American music video and film director

Mathew Cullen is an American music video, commercial, and film director. He is co-founder of Mirada Studios with Guillermo del Toro and co-founder of the production company Motion Theory.

== Career ==
Mathew Cullen grew up in Inglewood, California. He founded Los Angeles-based production company Motion Theory at 23. Since then, he has overseen the production of 500+ projects, and directed and produced over 100 commercials and music videos, including global campaigns for HP, IBM, Google, and Disney. He has worked with artists such as Adele, Jay-Z, Katy Perry, Green Day, Taylor Swift, Pink, Beck and R.E.M. Cullen won two consecutive Grammy Awards for directing The Black Eyed Peas' "Boom Boom Pow" and Weezer's "Pork and Beans", the most blogged-about YouTube video of 2008. His work on "Pork and Beans" earned him a Guinness World Record for most memes in a video. In 2014, Cullen reunited with Katy Perry to win Best Video at the MTV Europe Music Awards and Best Female Video at the MTV Video Music Awards for "Dark Horse", the most watched music video of the year with over two billion views. He also directed Katy Perry's "Chained to the Rhythm" featuring Skip Marley.

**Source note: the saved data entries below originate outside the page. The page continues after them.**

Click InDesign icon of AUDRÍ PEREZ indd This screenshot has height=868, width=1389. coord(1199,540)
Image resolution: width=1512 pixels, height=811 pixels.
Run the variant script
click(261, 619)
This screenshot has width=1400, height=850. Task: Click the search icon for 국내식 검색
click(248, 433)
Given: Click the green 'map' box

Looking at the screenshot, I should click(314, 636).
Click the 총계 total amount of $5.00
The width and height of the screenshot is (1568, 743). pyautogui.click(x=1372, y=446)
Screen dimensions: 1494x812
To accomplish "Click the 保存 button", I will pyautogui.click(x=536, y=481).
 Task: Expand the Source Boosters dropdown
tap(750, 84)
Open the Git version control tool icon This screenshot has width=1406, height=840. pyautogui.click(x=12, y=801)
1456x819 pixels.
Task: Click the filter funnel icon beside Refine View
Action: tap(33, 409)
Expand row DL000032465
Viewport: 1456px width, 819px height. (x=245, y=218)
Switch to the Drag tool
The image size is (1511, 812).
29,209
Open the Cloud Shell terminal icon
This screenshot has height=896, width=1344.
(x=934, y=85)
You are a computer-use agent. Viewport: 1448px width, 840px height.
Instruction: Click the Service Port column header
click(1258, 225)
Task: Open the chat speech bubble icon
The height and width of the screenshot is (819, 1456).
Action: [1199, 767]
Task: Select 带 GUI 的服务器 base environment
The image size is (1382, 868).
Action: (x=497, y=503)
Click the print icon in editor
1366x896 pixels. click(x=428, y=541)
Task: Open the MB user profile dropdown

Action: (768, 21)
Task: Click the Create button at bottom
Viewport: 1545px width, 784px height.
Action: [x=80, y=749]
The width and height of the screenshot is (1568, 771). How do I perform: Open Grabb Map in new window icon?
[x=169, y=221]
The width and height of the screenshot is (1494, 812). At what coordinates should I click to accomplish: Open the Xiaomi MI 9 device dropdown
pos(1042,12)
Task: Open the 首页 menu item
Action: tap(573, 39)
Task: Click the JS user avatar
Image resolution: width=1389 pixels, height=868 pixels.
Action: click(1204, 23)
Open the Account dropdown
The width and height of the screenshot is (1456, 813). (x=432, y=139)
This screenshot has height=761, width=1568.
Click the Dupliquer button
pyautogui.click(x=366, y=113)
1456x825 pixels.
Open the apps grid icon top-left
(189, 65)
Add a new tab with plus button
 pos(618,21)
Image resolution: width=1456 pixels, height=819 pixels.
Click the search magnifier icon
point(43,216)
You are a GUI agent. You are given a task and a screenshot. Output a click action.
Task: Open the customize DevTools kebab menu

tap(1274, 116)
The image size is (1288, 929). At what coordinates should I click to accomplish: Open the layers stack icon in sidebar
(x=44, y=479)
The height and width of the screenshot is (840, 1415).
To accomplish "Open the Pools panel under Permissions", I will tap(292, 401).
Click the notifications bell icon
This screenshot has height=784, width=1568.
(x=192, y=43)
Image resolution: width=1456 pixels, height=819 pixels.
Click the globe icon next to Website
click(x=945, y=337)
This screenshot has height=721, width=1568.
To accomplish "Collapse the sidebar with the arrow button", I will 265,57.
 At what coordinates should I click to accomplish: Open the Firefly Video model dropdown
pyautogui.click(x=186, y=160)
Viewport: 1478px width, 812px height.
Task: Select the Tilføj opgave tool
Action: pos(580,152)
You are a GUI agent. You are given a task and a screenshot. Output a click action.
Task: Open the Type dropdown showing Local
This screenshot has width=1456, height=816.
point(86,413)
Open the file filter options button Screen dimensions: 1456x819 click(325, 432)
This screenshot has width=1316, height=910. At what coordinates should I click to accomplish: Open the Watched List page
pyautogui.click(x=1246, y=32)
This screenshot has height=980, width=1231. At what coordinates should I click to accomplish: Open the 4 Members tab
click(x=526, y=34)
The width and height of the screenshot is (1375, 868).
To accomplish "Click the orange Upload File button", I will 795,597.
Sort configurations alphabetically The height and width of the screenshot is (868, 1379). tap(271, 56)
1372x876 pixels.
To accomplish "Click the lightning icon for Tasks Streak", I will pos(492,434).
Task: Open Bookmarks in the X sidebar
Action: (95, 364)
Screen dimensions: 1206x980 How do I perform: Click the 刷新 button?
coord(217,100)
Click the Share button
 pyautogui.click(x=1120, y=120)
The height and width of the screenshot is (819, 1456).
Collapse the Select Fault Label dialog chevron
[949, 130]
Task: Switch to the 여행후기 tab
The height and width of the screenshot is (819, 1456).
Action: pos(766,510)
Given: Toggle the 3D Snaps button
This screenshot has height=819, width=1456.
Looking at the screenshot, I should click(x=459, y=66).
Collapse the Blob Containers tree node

In 2013, he designed and directed the prologue to Guillermo del Toro's film Pacific Rim. In September 2013, he began directing the feature film London Fields, based on the novel by Martin Amis, starring Billy Bob Thornton, Amber Heard, Jim Sturgess, Theo James, Johnny Depp, Cara Delevingne, and Jaimie Alexander. The film was released in 2018 and is one of the few films to hold an approval rating of 0% on the website Rotten Tomatoes.

He teamed up with filmmaker Guillermo del Toro, Academy Award-winning cinematographer Guillermo Navarro, and executive producer Javier Jimenez to launch Mirada Studios, "a studio designed for storytellers" in 2010. Mirada is equal parts design studio, visual effects and animation facility, technology incubator, development and production company. Under his direction, Mirada has launched a number of multi-platform storytelling experiences, including the IBM THINK Exhibit installation at the Lincoln Center, the Ro.me interactive music video, and MirrorWorld, a living storybook app for author Cornelia Funke's book series.

Cullen currently serves on the board of directors for Film Independent.

==Recognition==
Cullen was listed on Rolling Stones annual "Hot List" for his work as a music video director, as well as IndieWires 2013 Influencers List. Wired called him one of six directors who are making music videos cool again. Motion Theory was profiled in Fast Company as being one of the most innovative companies in the industry.